*Required action:* Each entry needs to be given again, character for character.
——
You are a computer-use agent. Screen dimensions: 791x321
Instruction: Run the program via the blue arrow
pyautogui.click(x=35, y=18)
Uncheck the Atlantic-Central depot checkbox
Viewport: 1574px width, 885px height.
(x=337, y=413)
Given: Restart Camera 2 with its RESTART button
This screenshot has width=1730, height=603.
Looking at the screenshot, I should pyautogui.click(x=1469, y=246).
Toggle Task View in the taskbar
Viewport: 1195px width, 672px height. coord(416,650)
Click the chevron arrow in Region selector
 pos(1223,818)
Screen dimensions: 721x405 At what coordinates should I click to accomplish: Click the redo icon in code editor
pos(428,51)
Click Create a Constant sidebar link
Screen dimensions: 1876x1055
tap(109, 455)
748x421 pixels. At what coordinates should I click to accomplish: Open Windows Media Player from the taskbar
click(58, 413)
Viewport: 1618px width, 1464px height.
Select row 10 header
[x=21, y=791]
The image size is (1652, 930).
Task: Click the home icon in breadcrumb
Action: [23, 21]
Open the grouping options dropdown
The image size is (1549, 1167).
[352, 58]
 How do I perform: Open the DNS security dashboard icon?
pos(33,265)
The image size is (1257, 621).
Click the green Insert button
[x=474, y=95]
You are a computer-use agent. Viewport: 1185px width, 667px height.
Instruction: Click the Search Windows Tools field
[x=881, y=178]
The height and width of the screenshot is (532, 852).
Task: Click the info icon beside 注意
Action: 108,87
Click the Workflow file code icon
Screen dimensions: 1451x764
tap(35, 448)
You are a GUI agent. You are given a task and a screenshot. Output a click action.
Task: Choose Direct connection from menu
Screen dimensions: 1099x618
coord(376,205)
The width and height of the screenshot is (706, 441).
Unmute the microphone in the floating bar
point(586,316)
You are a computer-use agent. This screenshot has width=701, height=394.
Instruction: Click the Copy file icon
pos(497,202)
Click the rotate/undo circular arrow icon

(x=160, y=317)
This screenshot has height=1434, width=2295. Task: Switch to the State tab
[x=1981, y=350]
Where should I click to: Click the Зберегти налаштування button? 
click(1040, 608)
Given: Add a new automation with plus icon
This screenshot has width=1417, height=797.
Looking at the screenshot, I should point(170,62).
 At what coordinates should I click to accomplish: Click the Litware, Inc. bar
——
*Task solution:*
You are a computer-use agent. Screen dimensions: 791x321
Instruction: Run the program via the blue arrow
pyautogui.click(x=35, y=18)
Uncheck the Atlantic-Central depot checkbox
Viewport: 1574px width, 885px height.
(x=337, y=413)
Given: Restart Camera 2 with its RESTART button
This screenshot has width=1730, height=603.
Looking at the screenshot, I should pyautogui.click(x=1469, y=246).
Toggle Task View in the taskbar
Viewport: 1195px width, 672px height. coord(416,650)
Click the chevron arrow in Region selector
 pos(1223,818)
Screen dimensions: 721x405 At what coordinates should I click to accomplish: Click the redo icon in code editor
pos(428,51)
Click Create a Constant sidebar link
Screen dimensions: 1876x1055
tap(109, 455)
748x421 pixels. At what coordinates should I click to accomplish: Open Windows Media Player from the taskbar
click(58, 413)
Viewport: 1618px width, 1464px height.
Select row 10 header
[x=21, y=791]
The image size is (1652, 930).
Task: Click the home icon in breadcrumb
Action: [23, 21]
Open the grouping options dropdown
The image size is (1549, 1167).
[352, 58]
 How do I perform: Open the DNS security dashboard icon?
pos(33,265)
The image size is (1257, 621).
Click the green Insert button
[x=474, y=95]
You are a computer-use agent. Viewport: 1185px width, 667px height.
Instruction: Click the Search Windows Tools field
[x=881, y=178]
The height and width of the screenshot is (532, 852).
Task: Click the info icon beside 注意
Action: 108,87
Click the Workflow file code icon
Screen dimensions: 1451x764
tap(35, 448)
You are a GUI agent. You are given a task and a screenshot. Output a click action.
Task: Choose Direct connection from menu
Screen dimensions: 1099x618
coord(376,205)
The width and height of the screenshot is (706, 441).
Unmute the microphone in the floating bar
point(586,316)
You are a computer-use agent. This screenshot has width=701, height=394.
Instruction: Click the Copy file icon
pos(497,202)
Click the rotate/undo circular arrow icon

(x=160, y=317)
This screenshot has height=1434, width=2295. Task: Switch to the State tab
[x=1981, y=350]
Where should I click to: Click the Зберегти налаштування button? 
click(1040, 608)
Given: Add a new automation with plus icon
This screenshot has width=1417, height=797.
Looking at the screenshot, I should point(170,62).
 At what coordinates should I click to accomplish: Click the Litware, Inc. bar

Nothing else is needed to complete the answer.